Investigado por suspeita de desvio de recursos públicos, Júnior Mano foi expulso do PL após apoiar candidato do PT em Fortaleza. Operação autorizada por Gilmar Mendes bloqueou R$ 54,6 milhões.

O que aconteceu
O deputado federal Júnior Mano (PSB-CE) foi expulso do PL pelo ex-presidente Jair Bolsonaro, após declarar apoio ao petista Evandro Leitão, candidato à Prefeitura de Fortaleza em 2024. A ruptura política foi exposta pelo próprio parlamentar nas redes sociais, onde acusou o bolsonarismo de perseguição por não aceitar divergências internas.

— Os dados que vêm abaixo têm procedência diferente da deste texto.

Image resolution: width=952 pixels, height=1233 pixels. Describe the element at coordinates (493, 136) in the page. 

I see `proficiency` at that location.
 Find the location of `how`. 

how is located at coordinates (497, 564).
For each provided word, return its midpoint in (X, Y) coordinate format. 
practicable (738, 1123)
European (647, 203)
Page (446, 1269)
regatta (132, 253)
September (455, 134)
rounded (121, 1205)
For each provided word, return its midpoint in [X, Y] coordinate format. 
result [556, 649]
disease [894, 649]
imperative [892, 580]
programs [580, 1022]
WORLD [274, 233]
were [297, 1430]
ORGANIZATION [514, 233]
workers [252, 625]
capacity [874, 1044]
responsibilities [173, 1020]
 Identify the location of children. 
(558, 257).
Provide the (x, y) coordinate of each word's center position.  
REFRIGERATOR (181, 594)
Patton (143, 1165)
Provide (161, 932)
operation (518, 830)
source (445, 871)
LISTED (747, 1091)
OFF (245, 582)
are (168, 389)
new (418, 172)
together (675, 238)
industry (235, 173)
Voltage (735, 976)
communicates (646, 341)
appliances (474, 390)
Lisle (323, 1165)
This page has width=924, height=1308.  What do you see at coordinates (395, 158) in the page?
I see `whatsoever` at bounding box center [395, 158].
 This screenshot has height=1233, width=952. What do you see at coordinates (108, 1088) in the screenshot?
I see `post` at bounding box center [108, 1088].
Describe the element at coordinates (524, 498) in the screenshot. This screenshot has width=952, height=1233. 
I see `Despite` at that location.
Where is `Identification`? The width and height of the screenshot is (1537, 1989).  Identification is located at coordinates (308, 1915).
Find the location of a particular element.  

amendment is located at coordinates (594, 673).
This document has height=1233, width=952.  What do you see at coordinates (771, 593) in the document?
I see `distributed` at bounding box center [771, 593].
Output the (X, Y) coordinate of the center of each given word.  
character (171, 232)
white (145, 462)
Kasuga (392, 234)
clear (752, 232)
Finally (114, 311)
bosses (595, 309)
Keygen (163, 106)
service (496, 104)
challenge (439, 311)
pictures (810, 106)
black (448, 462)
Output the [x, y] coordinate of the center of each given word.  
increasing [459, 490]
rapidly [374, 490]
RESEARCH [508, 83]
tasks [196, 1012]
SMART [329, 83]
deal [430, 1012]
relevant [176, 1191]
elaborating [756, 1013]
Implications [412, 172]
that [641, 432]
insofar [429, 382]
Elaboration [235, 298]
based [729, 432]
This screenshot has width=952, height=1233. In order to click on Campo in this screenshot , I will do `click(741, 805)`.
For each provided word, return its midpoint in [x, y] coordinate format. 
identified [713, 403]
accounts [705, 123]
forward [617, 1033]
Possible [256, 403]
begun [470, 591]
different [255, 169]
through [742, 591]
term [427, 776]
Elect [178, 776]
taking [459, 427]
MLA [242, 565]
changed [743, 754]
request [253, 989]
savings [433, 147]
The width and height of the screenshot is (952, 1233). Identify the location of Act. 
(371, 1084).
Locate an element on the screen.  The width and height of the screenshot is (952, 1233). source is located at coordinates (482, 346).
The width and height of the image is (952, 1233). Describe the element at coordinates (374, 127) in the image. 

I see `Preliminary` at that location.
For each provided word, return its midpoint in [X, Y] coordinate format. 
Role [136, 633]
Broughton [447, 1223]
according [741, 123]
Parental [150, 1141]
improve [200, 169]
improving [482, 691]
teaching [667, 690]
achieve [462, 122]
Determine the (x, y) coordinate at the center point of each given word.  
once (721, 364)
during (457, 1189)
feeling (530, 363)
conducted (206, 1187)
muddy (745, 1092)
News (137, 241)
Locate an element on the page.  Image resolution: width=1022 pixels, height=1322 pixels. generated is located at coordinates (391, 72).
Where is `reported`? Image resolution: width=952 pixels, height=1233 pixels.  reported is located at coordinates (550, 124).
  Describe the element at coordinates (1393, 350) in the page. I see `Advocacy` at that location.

“Expus meus pensamentos e decidi o que é o melhor para a Capital e virei vítima de perseguição!”, escreveu Júnior Mano em outubro de 2024. Segundo ele, a ordem para sua expulsão partiu diretamente de Bolsonaro e foi repassada pelo presidente estadual do PL, deputado Carmelo Neto.
O evento de apoio a Evandro Leitão reuniu 41 prefeitos cearenses e contou com a presença do ministro da Educação, Camilo Santana, articulador central do PT no estado. A decisão de Júnior Mano expôs as tensões entre bolsonarismo e alas moderadas em estados estratégicos do Nordeste.
Investigado pela PF
Na terça-feira (8), Júnior Mano foi alvo de operação da Polícia Federal, sob ordem do ministro Gilmar Mendes, do STF, por suspeita de desvio de recursos públicos, fraudes em licitações e contratos administrativos.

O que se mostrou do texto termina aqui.